In 2023, the Minnesota Department of Education stipulated that the ethnic studies context is expected to be embedded in other subject areas, including math, physical education, and health, as courses are periodically revised.
The Center of the American Experiment argues that those standards habituate angry, inaccurate, and “identity-first” ideological and political perspectives.
By definition, ethnic studies should focus on global histories, cultures, and religions, but the instruction pushed in Minnesota schools forces a polarizing and narrow political worldview, Wigfall said.
“It’s been a bait and switch campaign,” she said.
Wigfall said her organization will work with school districts to navigate curriculum choices and the timetable for meeting state requirements across various subject areas.
The center isn’t advocating litigation over the mandate, but local education leaders, under federal Title VI provisions, have legal recourse if they are forced to foster a hostile learning environment under state requirements.

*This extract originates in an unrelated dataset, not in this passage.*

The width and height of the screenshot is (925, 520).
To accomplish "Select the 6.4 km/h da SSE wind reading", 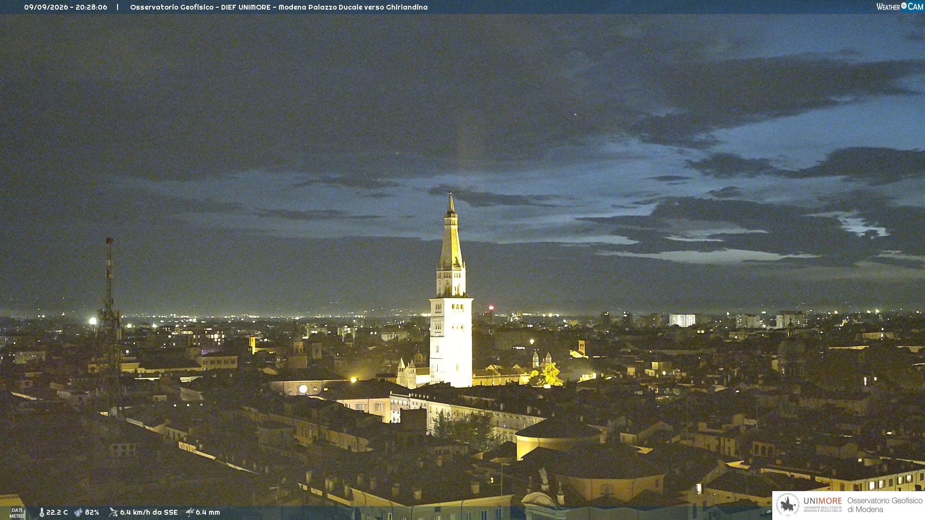I will click(149, 512).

“It will be interesting to see what the rollout looks like,” she said. “When you emphasize tribalism, what does that do to knowledge development?”
The Land of 10,000 Lakes isn’t the only place grappling with debates surrounding ethnic studies mandates.
The California Department of Education strongly recommends the curricula but has yet to require them.
Mitch Siegler, founder of the THINC Foundation, which promotes K–12 curriculum transparency and is closely monitoring California’s moves, said his situation is similar to Minnesota’s in that consultants and content creators focusing on such ethnic studies collaborate with districts and teachers unions to “promote the only game in town.”
THINC is developing alternative materials that emphasize civics and U.S. history.
“Warts and all,” Siegler said in an email response to The Epoch Times. “And which teaches students to debate complex issues and disagree in an agreeable fashion. That’s a far cry from the ideological approach which the ‘liberated’ consultants advocate for.”
The Epoch Times reached out to the Minnesota Department of Education and the University of Minnesota’s Center for Race, Indigeneity, Disability, Gender, and Sexuality Studies for comment but received no response.